By: Ricky Brandt
You’ve been trying to beat that one level for days. It’s such a stupid game, but you can’t put it down. Just then, for the 59th time, you encounter the boss. You furiously tap his head, hoping that this time…. This will be the last time. You’re so close… But no. Failure again. WAIT! What’s this? Ninety-nine cents for a power-up to beat the boss? Purchase, confirm and done. Next level please.
We’ve seen it a million times. Developers have learned that the best way to profit off an app is give it to you for free. All they have to do is make the game so difficult, so addicting, that you’re willing to spend a lousy dollar just to keep playing. I’ve always been a big fan of this model. If Grandma can keep playing Bingo with free chips and buy more to keep the fun going, why not?
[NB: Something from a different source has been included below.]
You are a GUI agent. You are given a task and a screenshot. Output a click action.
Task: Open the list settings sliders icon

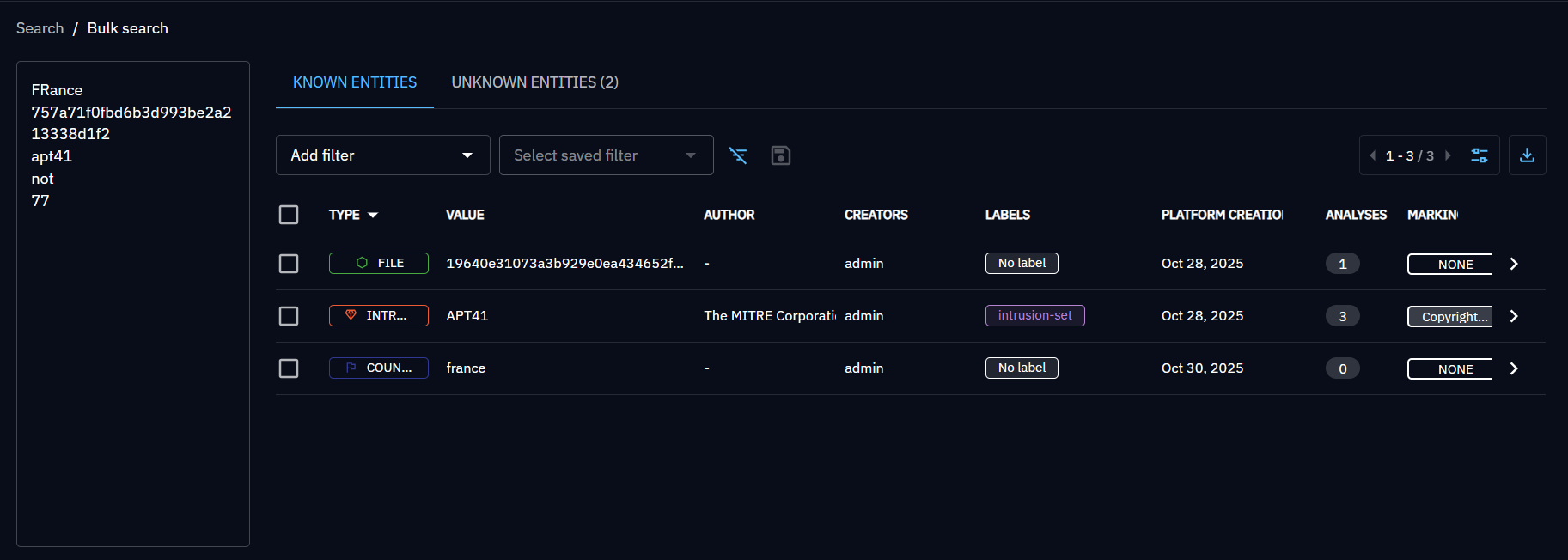point(1479,155)
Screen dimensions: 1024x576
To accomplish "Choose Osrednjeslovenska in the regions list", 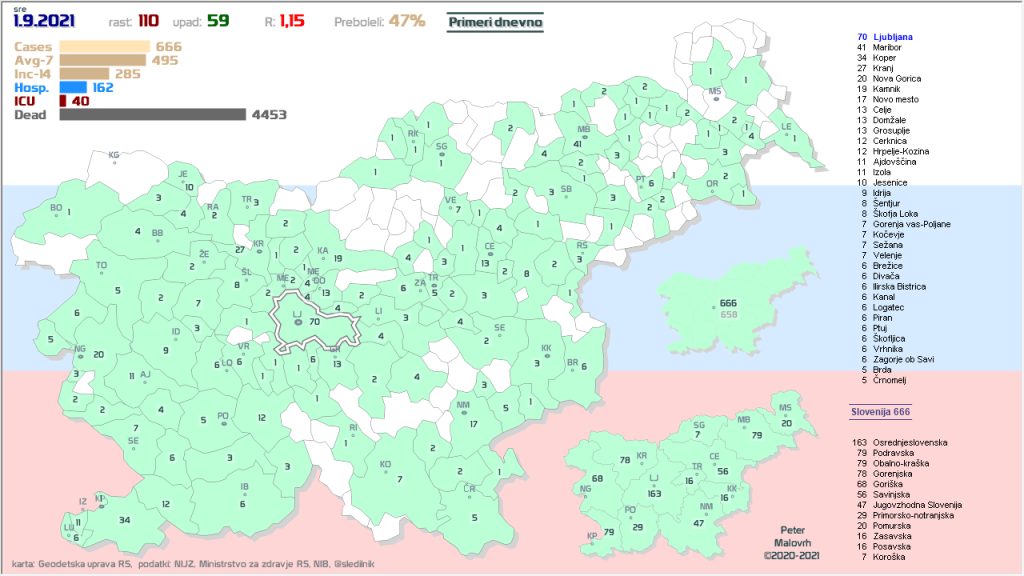I will [x=909, y=441].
Developers have to make money for their work and users simply can’t expect to play quality games without giving up anything.
Then, last weekend, I was awakened to the inevitable reality of in-app purchases when my Uncle told me about a little app called Pet Shop Story. Now, disclaimer. I’ve never played this app, so everything I’m about to say is based purely on anecdotal evidence. Moving on. Apparently, my 8-year-old cousin, Sophia, is really into this game. The premise is that you have pets of all varieties and have to check-in on them periodically to make sure they’re well fed and taken care of. This genre of time-based games is a lot of fun, but can be incredibly addicting.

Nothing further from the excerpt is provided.